Thank you to everyone who joined the webinar today on Reframing Decision Making. The slides that were presented can be found here. Also, any feedback or additional comments are always very welcome.
We appreciate the questions that you all posed. We didn't have time to answer all of them, so the discussion continues here with the remaining questions.
1. Were there insights from managers on how they thought meetings could be made more effective, e.g. to have data review and discussion in those meetings?
Data review meetings were universally appreciated by all levels but there often was often not enough budget to actually conduct them regularly. If meetings did have data review, we found that the data was usually compiled, analyzed and visualised by either the Sub County or County HRIO, which also supported our insights into the concentration of data capability in those kinds of positions.
2. Did you find that HWs were empowered to make certain decisions vs. others? For example, willing to make decisions on a daily basis (microadaptations to protocols) but were hesitant to make larger decisions where they would be seen as responsible for that decision?
It seems that HWs at the facility level are very clear and feel that they have control about making the daily operational decisions at the facility such as how to organize an immunization session. However, while we saw some micro-adaptations to protocols, such as creating a separate tracking book for BCG for the maternity ward, it sought to facilitate the HW's daily operations at the facility. We tended to not see in contrast, the behaviour of or the appetite for making larger decisions that would affect broader actions. In our next webinar, we talk about the various actors in the system & the decisions they make on their own, with others, and decisions others make that impact their work. This information and further insights can also be found in our Kenya Insights report.
3. I think you said that people preferred to access data through meetings, not systems. Any thoughts about systems that can better address that point?
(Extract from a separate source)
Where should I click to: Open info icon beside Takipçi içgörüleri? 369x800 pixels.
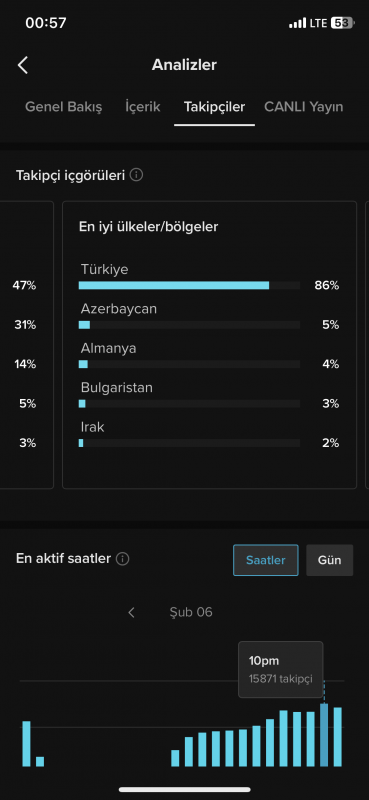(136, 175)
We found that people seemed to prefer receiving information from other actors within the system. As doctors and nurses are used to interacting with people on a daily basis, they seem to carry this preference over to higher-level positions. With many competing priorities, managers tend to have lots of trust in the people working under them to provide them with the data they need. A system is unlikely to replace this. We should look at instead, at ways that we could empower and support those that hold the data and are trusted sources of information as this human-centred layer will always be there.